Saturday, Jan. 10, 2026
The Daily Pennsylvanian

W. Cross-Country runs together in N.Y.

Quakers finish second overall at Fordham Invite, Emily Logan earns fifth individually

With no cross-country experience in high school, minimal participation as a freshman and sophomore and a stress fracture during last year's season, Penn senior Emily Logan realized on her way to Van Cortland Park on Saturday that this was to be her fifth cross-country race ever.

Five was Logan's lucky number. Her fifth-place finish led the Quakers to a second-place finish at the Fordham Invitational in New York City.

"A lot of it is that I trained really hard over the summer," she said. "It also is really helpful that we have such a big group of girls."

The Quakers had been focusing throughout the preseason on running as a group, and this technique worked Saturday.

"Right now, our team focus is to stay together, to work in packs," sophomore Christine Myers said. "It really paid off."

Logan was Penn's top runner on the weekend, finishing in 18:47. Columbia's Alex Guererro took first in 18:12 and assisted in the Lions' first-place team finish. Penn freshmen Emily Buzzell and Jennifer Blank finished seventh and ninth, respectively.

For Buzzell, running with girls she was familiar with helped ease her nerves about competing at the collegiate level for the first time. Communication was also a key contributor.

"We'd say things to each other like 'Let's really work this hill,' so it wasn't that different from practice," she said.

Penn coach Gwen Harris advised her athletes to stay together for the first two miles and then give everything they had left for the last mile. Logan did precisely that.

"There was a little over a mile left and the course was still really hilly," Logan said. "We were going up one of the last hills and I felt really good, so I started to pick it up. The last mile is pretty flat so then I just went as fast as I could."

Logan was also happy to be able to go comfortably for the first part of the race with teammates she works out with all the time. For her it was great "not having to think."

"The freshmen are great," Myers said. "They were told to stay together and they really showed some maturity."
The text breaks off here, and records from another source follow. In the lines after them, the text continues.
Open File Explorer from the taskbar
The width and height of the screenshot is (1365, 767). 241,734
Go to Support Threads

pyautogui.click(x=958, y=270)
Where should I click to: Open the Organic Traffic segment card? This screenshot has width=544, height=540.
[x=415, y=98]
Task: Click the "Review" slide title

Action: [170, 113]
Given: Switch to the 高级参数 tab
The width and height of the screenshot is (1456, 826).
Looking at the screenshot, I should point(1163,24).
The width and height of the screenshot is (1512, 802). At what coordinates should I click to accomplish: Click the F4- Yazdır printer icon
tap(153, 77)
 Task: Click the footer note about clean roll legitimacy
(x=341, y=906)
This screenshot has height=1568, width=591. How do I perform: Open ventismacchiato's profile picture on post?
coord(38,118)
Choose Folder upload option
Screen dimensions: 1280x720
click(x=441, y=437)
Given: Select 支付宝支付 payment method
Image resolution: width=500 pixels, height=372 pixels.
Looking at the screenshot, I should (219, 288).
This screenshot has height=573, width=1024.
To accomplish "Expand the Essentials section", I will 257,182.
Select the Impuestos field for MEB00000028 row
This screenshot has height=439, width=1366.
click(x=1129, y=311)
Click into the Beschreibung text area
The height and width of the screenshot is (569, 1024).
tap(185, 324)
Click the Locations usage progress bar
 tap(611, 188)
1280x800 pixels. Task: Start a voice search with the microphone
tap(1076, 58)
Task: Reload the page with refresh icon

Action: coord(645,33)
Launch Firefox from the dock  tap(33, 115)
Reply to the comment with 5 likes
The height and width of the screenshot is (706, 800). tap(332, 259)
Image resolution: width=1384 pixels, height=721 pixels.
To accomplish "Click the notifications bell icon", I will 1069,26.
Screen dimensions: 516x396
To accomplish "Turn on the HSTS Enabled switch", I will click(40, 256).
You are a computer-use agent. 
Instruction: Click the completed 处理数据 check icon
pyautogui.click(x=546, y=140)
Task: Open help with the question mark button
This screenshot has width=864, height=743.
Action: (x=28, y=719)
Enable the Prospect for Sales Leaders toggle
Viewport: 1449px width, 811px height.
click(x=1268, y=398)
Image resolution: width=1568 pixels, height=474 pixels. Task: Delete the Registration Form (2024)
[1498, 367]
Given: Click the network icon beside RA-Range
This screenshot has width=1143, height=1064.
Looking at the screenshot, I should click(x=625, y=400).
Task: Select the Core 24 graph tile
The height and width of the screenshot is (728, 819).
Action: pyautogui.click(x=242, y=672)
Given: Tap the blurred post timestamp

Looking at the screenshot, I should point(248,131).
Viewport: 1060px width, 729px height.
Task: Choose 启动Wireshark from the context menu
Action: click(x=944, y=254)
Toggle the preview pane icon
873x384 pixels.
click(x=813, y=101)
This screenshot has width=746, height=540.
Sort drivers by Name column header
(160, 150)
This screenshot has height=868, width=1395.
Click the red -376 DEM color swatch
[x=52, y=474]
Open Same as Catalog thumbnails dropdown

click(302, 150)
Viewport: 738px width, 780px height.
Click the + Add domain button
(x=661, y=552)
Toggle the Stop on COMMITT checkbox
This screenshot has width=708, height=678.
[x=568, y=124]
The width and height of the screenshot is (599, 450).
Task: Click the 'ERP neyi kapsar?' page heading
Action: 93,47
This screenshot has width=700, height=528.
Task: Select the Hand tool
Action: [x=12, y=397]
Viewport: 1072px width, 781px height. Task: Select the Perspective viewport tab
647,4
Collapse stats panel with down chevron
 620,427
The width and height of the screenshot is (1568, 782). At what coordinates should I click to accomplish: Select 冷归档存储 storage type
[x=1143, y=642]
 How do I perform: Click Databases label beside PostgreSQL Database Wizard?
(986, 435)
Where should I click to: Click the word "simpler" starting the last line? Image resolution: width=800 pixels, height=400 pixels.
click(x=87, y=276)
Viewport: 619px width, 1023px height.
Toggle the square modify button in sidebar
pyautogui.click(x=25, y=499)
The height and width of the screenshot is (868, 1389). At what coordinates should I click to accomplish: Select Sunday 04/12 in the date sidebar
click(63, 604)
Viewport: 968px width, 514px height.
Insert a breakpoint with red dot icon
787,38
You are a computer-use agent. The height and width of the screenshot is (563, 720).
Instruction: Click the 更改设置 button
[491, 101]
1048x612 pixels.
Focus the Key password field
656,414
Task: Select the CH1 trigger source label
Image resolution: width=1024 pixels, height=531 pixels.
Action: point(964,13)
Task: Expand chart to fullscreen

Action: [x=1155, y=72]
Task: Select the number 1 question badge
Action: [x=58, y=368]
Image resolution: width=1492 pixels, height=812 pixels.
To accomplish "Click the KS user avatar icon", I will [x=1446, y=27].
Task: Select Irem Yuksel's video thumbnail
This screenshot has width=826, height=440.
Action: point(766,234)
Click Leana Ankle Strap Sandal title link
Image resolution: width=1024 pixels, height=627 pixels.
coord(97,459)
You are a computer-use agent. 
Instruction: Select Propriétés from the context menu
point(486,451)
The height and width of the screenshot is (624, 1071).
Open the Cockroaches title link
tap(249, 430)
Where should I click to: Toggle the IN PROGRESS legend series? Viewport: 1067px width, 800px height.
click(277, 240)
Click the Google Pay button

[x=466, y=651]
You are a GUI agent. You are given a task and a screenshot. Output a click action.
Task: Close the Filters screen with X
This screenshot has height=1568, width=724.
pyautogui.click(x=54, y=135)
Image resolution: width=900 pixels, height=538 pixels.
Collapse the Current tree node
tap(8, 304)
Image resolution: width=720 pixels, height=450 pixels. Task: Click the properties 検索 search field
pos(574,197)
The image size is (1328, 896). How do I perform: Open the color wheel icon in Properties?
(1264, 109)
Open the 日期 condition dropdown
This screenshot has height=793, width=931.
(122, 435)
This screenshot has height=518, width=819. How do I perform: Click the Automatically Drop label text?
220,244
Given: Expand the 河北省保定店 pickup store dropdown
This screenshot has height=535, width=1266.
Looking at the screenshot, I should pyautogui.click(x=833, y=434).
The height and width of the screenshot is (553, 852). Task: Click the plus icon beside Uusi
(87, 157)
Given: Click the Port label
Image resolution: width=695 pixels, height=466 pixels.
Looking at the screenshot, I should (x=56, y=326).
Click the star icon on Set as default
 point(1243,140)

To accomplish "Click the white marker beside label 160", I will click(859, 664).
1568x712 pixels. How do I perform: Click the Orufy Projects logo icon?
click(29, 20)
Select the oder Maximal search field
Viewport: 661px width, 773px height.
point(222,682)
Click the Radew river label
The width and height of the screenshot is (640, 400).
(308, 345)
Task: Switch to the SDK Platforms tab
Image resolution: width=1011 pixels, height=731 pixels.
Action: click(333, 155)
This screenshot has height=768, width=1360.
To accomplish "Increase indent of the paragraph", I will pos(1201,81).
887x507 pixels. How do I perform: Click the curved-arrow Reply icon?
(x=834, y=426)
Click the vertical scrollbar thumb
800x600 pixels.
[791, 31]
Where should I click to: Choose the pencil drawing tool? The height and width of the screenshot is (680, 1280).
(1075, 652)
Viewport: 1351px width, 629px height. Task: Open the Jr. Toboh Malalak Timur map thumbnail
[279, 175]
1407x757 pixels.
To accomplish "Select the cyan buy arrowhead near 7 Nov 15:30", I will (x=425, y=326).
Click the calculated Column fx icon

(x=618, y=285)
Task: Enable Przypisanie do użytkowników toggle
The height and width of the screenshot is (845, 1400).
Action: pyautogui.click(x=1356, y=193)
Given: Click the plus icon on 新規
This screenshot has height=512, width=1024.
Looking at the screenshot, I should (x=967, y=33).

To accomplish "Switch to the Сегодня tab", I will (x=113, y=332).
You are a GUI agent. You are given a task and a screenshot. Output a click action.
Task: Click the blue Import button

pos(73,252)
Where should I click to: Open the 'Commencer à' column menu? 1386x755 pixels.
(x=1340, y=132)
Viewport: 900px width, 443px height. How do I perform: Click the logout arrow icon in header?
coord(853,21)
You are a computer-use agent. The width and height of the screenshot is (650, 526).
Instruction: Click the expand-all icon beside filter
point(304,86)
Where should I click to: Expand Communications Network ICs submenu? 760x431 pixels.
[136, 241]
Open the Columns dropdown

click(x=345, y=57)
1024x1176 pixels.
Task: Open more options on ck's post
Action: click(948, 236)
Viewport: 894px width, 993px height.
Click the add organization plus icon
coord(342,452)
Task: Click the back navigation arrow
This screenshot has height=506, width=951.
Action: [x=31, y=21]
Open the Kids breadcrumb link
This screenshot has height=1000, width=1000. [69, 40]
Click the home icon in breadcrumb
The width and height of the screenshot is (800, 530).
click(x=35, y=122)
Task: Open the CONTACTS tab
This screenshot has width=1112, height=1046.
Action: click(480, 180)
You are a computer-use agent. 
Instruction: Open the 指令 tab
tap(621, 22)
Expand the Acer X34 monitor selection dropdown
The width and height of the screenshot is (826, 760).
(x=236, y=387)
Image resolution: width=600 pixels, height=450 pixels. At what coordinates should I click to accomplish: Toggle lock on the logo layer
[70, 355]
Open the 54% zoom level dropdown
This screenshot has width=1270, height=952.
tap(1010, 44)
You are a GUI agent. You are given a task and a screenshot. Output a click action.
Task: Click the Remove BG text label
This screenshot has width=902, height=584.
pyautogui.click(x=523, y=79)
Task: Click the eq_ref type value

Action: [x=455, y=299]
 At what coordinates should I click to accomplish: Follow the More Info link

On an individual level, Myers' seventh-place finish among Penn athletes was not the finish she would have liked. Her plan is to get in significant extra mileage early on in the season and hopefully see the effects later.

"I'm disappointed in some ways, but more so I'm really excited for the team," Myers said. "Overall we did great."

Logan agrees and thinks Penn is at a good place for so early in the season. Since the Quakers have spent little time working on speed, Logan supports Harris' plan to keep the top five or six runners within seconds of each other during races.

"Coach Harris boosted the whole morale of the team," Buzzell said. "Afterwards she was really encouraging and that really meant a lot."